#### Exercise directions
Filter the entries below, keeping every line that contains the string "should". Matching is case-sensitive.

#### Records shown

* begin *

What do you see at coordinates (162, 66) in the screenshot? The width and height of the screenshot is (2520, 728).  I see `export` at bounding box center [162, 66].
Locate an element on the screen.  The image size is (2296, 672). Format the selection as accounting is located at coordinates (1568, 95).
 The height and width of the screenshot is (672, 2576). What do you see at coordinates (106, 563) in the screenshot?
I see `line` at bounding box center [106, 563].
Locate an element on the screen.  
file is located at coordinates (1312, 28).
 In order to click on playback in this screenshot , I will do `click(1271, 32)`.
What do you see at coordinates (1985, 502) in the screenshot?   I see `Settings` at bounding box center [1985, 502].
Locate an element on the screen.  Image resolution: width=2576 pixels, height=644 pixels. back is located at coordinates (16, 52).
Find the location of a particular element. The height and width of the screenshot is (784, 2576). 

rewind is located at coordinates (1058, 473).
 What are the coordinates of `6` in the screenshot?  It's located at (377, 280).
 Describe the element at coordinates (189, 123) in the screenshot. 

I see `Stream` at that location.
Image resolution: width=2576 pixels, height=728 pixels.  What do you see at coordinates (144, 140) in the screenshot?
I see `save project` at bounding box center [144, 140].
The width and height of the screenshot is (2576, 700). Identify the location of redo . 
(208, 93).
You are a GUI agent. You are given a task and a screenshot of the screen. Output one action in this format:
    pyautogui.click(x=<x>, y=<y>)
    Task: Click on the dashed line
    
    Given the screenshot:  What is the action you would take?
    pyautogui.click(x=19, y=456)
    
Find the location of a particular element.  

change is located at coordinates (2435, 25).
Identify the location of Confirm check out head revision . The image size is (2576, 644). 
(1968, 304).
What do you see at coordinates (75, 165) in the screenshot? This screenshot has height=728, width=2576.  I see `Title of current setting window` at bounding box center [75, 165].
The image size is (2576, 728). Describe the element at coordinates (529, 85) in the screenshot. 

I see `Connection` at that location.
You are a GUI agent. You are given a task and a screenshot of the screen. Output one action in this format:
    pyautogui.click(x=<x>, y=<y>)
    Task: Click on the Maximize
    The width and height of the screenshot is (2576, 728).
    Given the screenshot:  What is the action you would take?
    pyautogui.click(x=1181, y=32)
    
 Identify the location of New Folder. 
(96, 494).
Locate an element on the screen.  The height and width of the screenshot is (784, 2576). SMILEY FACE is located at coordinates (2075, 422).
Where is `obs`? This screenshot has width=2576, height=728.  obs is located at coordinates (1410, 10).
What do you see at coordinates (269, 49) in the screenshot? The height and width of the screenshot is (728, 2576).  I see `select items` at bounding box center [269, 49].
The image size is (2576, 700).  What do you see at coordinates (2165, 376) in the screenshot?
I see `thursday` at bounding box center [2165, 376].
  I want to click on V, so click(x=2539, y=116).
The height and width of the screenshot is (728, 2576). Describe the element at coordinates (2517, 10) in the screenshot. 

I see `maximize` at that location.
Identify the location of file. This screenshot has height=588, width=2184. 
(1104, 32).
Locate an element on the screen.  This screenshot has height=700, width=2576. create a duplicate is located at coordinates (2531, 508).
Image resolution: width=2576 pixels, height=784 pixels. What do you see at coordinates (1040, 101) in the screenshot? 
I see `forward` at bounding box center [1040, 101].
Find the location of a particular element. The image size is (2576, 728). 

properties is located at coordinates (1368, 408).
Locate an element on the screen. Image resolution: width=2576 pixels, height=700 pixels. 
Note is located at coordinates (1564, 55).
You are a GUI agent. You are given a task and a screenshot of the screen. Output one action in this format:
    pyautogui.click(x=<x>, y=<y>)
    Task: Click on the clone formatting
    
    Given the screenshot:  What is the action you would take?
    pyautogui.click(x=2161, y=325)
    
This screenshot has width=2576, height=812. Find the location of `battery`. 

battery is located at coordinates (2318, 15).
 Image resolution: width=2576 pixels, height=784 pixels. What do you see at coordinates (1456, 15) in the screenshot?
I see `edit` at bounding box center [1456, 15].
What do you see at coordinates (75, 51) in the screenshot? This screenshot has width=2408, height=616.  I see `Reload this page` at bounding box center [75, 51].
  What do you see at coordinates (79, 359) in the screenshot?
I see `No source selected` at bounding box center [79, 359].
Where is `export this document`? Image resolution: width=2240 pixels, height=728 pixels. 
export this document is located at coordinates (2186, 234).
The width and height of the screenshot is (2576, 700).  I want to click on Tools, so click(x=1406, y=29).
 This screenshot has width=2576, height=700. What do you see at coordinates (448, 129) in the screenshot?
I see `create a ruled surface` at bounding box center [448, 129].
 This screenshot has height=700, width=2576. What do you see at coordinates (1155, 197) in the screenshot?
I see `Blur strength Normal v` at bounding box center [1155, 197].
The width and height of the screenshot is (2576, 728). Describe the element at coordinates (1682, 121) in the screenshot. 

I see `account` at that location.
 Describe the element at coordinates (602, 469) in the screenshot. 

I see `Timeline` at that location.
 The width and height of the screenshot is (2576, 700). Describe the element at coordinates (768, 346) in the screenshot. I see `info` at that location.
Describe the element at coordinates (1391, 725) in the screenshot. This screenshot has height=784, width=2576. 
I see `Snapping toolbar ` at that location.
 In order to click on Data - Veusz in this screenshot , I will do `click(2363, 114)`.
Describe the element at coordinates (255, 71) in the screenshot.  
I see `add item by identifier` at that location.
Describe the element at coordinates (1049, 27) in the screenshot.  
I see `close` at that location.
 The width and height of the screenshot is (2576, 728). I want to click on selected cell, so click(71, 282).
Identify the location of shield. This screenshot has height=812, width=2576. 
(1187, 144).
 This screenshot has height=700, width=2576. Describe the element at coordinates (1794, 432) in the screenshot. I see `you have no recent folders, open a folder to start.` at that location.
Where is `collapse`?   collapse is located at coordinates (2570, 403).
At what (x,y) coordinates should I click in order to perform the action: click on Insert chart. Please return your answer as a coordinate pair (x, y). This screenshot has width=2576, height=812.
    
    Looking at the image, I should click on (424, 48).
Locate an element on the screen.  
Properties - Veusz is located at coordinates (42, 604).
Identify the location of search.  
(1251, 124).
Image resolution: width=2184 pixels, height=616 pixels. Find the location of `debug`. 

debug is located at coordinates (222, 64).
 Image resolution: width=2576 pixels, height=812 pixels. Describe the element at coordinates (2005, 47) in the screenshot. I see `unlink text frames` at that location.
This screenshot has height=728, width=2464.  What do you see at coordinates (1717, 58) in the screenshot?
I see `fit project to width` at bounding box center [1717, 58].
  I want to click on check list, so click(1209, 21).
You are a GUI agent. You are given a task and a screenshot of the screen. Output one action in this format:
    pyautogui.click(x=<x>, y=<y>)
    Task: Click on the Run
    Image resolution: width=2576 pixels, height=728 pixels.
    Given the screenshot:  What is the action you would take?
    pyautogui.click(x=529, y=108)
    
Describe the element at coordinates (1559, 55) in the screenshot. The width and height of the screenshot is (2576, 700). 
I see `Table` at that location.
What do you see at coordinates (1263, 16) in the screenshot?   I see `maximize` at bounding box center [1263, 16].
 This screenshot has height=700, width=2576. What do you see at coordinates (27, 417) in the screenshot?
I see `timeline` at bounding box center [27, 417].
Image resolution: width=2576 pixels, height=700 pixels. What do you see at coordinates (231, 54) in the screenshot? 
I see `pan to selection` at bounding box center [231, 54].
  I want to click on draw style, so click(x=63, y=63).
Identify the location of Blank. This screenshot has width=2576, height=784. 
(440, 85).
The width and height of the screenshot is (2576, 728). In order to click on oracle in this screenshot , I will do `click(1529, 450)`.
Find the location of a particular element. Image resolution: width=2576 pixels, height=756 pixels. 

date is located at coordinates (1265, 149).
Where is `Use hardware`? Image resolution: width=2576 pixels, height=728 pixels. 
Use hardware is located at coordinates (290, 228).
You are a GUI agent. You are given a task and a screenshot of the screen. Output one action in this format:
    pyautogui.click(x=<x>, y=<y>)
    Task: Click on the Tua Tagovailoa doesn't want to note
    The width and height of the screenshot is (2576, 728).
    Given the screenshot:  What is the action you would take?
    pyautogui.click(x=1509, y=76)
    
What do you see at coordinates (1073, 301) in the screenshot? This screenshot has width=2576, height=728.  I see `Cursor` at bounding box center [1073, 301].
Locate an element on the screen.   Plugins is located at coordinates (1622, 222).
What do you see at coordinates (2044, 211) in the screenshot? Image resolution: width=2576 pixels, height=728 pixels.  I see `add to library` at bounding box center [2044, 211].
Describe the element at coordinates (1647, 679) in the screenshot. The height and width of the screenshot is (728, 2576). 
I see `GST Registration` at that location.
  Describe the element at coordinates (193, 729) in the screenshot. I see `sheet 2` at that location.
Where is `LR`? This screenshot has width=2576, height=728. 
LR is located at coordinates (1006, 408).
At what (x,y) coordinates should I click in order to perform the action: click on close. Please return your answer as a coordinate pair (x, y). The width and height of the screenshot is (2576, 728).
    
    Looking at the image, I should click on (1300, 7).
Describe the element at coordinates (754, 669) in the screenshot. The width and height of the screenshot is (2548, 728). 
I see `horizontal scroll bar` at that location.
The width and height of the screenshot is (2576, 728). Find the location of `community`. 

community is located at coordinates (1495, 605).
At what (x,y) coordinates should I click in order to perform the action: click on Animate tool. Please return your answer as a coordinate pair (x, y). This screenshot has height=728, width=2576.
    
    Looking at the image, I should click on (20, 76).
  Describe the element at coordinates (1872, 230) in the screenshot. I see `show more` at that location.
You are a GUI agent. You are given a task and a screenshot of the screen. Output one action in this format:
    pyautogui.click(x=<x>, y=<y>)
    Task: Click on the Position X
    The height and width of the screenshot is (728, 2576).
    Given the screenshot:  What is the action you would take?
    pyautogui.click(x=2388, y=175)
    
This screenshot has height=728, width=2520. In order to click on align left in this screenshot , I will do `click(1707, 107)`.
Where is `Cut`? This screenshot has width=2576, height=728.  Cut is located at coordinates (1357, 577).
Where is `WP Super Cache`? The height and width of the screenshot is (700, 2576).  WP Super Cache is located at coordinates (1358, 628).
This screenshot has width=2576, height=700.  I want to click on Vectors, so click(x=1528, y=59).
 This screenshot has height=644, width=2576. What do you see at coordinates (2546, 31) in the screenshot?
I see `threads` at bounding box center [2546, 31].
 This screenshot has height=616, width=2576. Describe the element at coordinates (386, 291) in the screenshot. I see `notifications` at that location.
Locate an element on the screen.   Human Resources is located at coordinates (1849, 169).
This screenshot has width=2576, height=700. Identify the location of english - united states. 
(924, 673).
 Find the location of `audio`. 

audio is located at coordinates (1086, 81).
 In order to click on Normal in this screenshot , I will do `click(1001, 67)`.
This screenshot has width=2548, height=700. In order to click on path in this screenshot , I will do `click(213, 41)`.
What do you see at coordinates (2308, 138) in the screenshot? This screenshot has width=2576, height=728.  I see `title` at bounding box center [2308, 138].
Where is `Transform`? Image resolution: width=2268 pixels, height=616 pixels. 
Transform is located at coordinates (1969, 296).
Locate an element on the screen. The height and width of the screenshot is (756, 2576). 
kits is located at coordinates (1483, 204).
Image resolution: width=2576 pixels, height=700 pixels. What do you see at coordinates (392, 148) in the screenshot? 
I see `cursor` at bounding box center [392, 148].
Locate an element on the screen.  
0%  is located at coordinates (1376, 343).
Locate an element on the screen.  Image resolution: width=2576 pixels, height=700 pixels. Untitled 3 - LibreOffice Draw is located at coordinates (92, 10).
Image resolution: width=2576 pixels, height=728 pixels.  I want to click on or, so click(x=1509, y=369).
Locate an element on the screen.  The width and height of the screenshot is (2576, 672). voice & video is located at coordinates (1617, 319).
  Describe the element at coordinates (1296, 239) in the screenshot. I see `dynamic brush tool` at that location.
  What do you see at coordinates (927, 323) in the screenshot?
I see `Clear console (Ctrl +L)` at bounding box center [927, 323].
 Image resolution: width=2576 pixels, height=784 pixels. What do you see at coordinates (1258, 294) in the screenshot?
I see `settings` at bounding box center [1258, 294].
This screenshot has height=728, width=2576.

* end *

#### Response
At what (x,y) coordinates should I click in order to perform the action: click on Insert chart. Please return your answer as a coordinate pair (x, y). This screenshot has width=2576, height=812.
    Looking at the image, I should click on (424, 48).
At what (x,y) coordinates should I click in order to perform the action: click on close. Please return your answer as a coordinate pair (x, y). The width and height of the screenshot is (2576, 728).
    Looking at the image, I should click on (1300, 7).
At what (x,y) coordinates should I click in order to perform the action: click on Animate tool. Please return your answer as a coordinate pair (x, y). This screenshot has height=728, width=2576.
    Looking at the image, I should click on (20, 76).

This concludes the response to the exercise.